2) Add semolina flour to the base flour selected. A typical range is up to about 25% of the total flour (by weight), although one pizza operator I spoke with who makes a semolina-based NY style uses about 50%. A crust using semolina flour will sometimes start out being a bit crispier but as it sets it becomes chewier. Some people use cornmeal instead of semolina flour, but cornmeal imparts a distinctive flavor component that isn't nearly as noticeable as when using semolina flour and may not be desirable. Cornmeal may also produce some grittiness in the crust, which may also not be desired.
3) Slightly underbake the pizza, provided this can be done such that the top and bottom of the pizza are done at the same time. You might be able to compensate in part by using the broiler element in your oven to finish the top of the pizza before the crust dries out and becomes too crispy.
4) Reduce the hydration (the weight of water relative to the weight of flour) and/or reduce the amount of oil and/or sugar, both of which tend to impart softness and tenderness to the crumb when used at levels that exceed around 4-5%. Some NY style dough recipes are already light on the oil and sugar, so in such cases there is little that needs to be done. However, some NY style dough recipes call for a fair amount of oil and/or sugar. Reducing the amounts of those ingredients should contribute to chewiness. Some care is required in changing the levels of water, oil and sugar, especially in the case of the hydration, since you may end up with a tough crust rather than a chewy one.

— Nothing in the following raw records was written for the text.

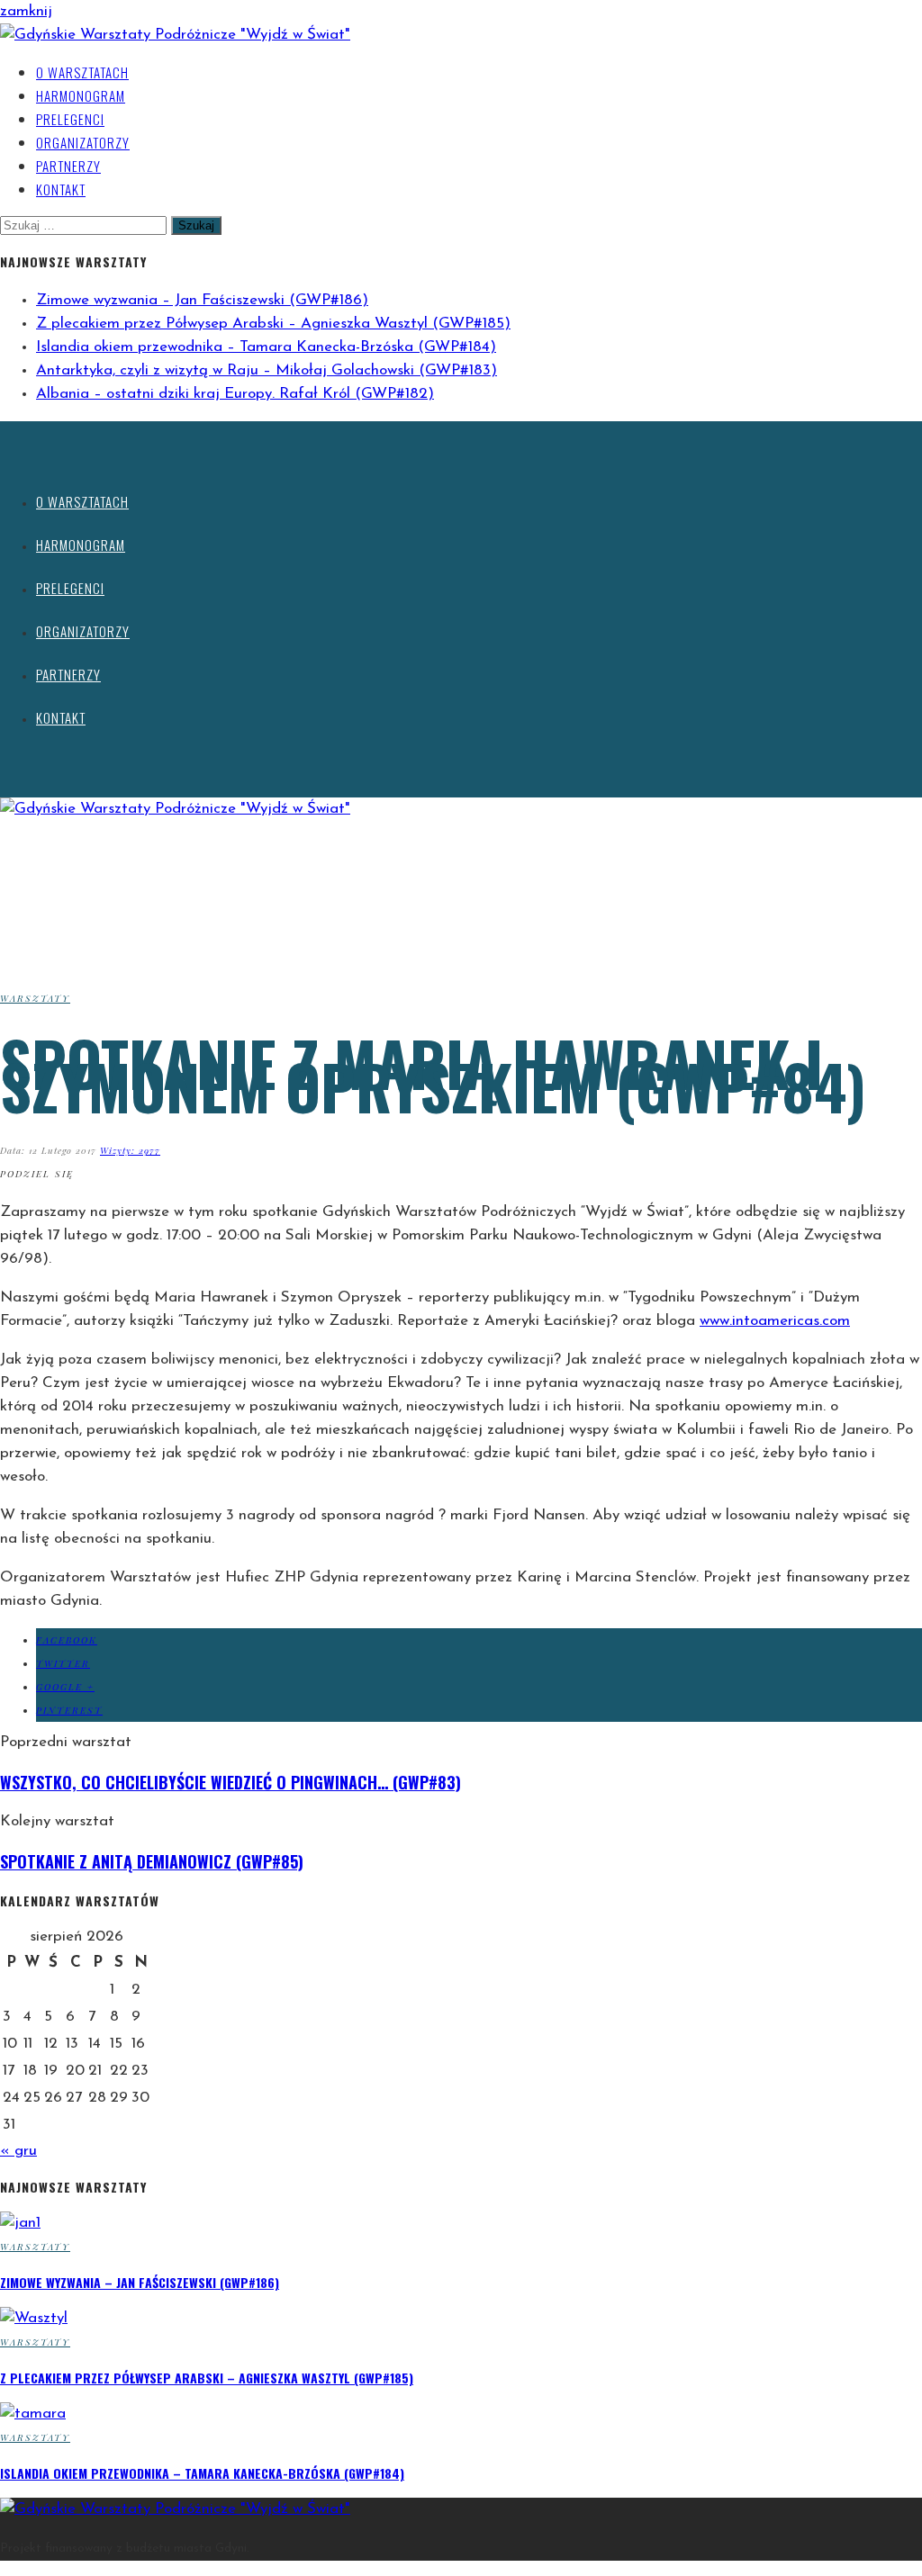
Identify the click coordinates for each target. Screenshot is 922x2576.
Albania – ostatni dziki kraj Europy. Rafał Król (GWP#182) (235, 393)
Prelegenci (70, 119)
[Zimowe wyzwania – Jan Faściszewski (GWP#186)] (20, 2222)
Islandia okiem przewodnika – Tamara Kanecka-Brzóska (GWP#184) (266, 347)
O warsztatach (82, 72)
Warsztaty (35, 998)
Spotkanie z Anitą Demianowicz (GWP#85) (151, 1861)
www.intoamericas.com (775, 1321)
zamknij (26, 11)
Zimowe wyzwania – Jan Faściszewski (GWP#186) (202, 300)
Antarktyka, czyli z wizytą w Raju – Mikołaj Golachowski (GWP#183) (266, 370)
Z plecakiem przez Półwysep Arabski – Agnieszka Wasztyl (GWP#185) (273, 323)
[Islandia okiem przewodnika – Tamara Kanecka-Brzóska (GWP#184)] (33, 2413)
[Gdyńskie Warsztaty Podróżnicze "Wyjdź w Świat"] (175, 34)
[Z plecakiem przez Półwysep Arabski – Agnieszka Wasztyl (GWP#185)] (34, 2318)
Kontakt (61, 189)
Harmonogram (80, 95)
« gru (18, 2150)
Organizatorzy (83, 142)
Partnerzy (68, 166)
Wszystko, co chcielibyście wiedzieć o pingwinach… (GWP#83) (230, 1782)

5) Allow a finished pizza to rest for a few minutes directly on a flat surface rather than on a rack. This forces steam back into the pizza crust and can increase the chewiness. However, there is an equal chance that you will also get a somewhat softer crust.
Another approach to achieving increased chewiness that is rarely mentioned but provides a nice degree of chewiness in my opinion is to use a preferment as the leavening agent for the dough. Doing this produces a sourdough type of crumb that has a high degree of stretchiness and elasticity at the same time. You can tug and pull the crust and see the strands of the crumb stretch but not break. They just spring back when you release the crust. These qualities inherently contribute to the chewiness of the crust. A nice side benefit of such a crust is that the chewiness remains in any leftover slices (if you have any). That is because a sourdough-based crust has better keeping qualities than most crusts made with commercial yeast with a dramatically lowered staling rate.
If you find a solution that works best for you, I hope that you will report back to us on your results since many of our members may also be looking for a chewier NY style crust.